Wafatnya Sisingamangaraja X

sunting

Tuanku Rao, dalam laporannya kepada Tuanku Imam Bonjol, menyebutkan bahwa Sisingamangaraja X gugur di Bakkara, pada tanggal 22 Jumadil Akhir 1234 Hijriah/tahun 1819 Masehi.[1]

Sisingamangaraja X gugur dalam pertempuran menghadapi pasukan Padri di Bakkara, bersama 11 orang putra-putranya yang telah dewasa, dan ribuan pejuang Bakkara. Pemerintahan sementara atas Bakkara dijalankan oleh Datu Amantagor Manullang dari pengasingan di Benteng Tamba, dengan dibantu oleh Panglima Parultop Simbolon dan Panglima Hujur Situmorang, tahun 1819 - 1820.[1]

Pada tahun 1820, pasukan Padri meninggalkan Toba, Humbang dan Silindung, karena wabah penyakit yang sedang berkecamuk di kawasan tersebut. Datu Amantagor Manullang pun kembali ke Bakkara, dan mulai menjalankan pemerintahan sementara di Bakkara, sesuai perintah dari mendiang Sisingamangaraja X sendiri.[1]

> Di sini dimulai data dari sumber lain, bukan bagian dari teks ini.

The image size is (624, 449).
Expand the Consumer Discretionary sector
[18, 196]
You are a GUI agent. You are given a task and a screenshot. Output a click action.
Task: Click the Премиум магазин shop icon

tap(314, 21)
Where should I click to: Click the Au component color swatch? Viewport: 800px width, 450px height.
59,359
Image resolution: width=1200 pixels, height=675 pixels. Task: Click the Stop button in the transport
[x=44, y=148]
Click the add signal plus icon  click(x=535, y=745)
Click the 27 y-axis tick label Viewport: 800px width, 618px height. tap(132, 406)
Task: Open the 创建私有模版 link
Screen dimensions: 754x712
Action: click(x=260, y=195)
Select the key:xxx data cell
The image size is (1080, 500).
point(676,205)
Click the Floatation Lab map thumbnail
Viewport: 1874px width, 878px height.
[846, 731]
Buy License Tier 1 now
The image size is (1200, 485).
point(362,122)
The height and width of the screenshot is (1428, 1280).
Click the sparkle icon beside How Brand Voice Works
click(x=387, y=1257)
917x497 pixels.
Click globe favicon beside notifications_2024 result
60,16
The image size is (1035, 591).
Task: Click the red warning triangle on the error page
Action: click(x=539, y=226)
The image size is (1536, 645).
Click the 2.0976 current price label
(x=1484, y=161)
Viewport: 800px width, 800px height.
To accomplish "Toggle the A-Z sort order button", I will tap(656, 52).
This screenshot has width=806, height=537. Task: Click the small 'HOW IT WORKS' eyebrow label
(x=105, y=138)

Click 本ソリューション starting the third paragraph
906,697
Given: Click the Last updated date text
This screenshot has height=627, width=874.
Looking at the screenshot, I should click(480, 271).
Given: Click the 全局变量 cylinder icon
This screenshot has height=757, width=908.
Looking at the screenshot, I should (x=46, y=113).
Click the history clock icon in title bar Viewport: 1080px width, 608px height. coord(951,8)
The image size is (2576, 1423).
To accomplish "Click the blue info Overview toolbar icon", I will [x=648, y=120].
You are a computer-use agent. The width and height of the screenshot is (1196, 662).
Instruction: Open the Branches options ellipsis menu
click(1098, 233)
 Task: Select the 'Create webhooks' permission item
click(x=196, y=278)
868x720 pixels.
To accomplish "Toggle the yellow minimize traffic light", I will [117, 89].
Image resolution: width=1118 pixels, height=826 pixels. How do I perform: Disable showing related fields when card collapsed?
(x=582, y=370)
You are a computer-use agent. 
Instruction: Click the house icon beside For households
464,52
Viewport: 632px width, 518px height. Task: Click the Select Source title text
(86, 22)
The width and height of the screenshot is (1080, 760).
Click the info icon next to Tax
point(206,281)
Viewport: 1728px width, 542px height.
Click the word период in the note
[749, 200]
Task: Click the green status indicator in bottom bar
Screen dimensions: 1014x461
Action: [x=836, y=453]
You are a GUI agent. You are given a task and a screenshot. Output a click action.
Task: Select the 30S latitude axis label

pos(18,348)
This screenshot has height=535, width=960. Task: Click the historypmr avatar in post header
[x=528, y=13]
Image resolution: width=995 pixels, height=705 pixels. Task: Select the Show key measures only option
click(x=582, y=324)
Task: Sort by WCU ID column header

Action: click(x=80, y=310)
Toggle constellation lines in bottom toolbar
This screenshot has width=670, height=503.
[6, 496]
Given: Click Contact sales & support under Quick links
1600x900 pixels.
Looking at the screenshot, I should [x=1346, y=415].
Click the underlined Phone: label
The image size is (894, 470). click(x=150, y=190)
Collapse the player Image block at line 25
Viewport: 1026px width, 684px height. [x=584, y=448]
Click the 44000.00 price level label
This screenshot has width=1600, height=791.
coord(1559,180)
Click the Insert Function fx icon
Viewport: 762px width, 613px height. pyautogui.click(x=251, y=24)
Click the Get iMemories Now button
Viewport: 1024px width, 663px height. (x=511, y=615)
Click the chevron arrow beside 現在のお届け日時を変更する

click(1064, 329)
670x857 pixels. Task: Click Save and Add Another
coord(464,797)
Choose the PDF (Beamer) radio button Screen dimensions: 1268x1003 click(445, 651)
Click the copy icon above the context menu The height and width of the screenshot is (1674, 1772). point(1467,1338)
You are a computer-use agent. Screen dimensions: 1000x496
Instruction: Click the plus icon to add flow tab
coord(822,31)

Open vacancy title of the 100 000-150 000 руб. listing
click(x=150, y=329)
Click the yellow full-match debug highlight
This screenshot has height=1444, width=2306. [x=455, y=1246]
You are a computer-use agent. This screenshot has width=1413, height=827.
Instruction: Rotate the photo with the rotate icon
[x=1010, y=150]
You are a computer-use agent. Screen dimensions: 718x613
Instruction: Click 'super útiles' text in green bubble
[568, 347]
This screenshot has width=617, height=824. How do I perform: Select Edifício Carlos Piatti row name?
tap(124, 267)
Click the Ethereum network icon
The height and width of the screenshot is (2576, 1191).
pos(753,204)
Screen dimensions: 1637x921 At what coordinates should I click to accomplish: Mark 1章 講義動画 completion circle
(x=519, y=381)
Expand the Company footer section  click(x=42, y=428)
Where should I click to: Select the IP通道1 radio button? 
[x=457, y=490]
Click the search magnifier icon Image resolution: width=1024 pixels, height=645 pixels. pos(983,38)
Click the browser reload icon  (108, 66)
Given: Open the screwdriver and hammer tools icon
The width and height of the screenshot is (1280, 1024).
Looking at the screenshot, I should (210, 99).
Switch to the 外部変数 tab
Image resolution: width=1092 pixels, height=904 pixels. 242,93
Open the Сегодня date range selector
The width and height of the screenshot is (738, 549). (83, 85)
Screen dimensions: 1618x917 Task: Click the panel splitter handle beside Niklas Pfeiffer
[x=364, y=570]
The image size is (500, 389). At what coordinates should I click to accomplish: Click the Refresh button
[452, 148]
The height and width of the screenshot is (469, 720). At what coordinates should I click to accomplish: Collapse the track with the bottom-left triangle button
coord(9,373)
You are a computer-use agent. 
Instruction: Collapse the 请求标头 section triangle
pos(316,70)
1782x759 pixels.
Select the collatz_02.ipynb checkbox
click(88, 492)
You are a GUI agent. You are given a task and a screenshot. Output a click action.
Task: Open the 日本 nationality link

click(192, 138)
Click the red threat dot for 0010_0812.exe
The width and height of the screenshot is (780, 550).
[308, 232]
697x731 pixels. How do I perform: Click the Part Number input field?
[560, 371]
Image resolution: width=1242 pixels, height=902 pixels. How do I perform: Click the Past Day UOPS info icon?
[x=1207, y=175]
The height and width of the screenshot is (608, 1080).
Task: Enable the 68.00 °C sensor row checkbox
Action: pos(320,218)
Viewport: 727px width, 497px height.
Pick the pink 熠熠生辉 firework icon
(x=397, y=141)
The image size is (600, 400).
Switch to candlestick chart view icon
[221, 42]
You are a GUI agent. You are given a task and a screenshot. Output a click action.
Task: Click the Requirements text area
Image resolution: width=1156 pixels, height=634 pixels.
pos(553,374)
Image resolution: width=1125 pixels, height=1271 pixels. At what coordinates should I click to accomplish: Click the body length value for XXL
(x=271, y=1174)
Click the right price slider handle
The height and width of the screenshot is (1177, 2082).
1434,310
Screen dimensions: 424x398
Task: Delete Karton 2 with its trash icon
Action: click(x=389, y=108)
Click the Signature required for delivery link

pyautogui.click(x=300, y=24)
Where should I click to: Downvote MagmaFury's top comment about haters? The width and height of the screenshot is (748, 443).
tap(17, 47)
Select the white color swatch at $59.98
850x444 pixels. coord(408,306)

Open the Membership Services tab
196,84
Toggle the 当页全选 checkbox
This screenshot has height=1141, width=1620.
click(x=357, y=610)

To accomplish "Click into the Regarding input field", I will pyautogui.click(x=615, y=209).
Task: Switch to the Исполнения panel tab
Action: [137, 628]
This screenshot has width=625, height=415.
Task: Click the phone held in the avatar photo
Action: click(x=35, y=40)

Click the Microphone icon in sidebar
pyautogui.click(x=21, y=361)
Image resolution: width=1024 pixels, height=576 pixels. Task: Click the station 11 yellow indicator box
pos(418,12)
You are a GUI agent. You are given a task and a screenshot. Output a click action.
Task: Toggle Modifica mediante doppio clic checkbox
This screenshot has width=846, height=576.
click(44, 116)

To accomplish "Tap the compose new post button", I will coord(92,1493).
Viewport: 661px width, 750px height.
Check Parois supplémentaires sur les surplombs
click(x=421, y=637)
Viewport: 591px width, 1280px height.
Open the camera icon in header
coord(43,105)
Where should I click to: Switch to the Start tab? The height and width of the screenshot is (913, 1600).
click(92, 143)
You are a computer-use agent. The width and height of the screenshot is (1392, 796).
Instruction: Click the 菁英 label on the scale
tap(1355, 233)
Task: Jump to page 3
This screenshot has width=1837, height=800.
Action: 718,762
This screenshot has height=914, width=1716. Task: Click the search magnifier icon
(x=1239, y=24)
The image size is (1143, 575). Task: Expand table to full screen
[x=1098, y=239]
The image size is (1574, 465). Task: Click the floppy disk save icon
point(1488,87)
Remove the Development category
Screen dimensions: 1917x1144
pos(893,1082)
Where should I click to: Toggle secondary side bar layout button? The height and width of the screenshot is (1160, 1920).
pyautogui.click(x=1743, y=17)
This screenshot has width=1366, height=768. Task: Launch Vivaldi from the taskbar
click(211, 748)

Pada tahun 1830, Datu Amantagor Manullang, sebagai wali pemerintahan Sisingamangaraja XI, meninggal dunia. Sisingamangaraja XI, yang saat itu baru berusia 10 tahun, dinobatkan sebagai pengganti ayahnya, Sisingamangaraja X, lengkap dengan pusaka Piso Gaja Dompak.[1]

Referensi

sunting
  1. ^ a b c d e f g h i j k l m n o Parlindungan, Mangaraja Onggang (2007). Pongkinangolngolan Sinambela gelar Tuanku Rao terror agama Islam mazhab Hambali di Tanah Batak, 1816-1833. Yogyakarta: Lembaga Kajian Islam dan Studi (LKiS). hlm. 476. ISBN 9789799785336.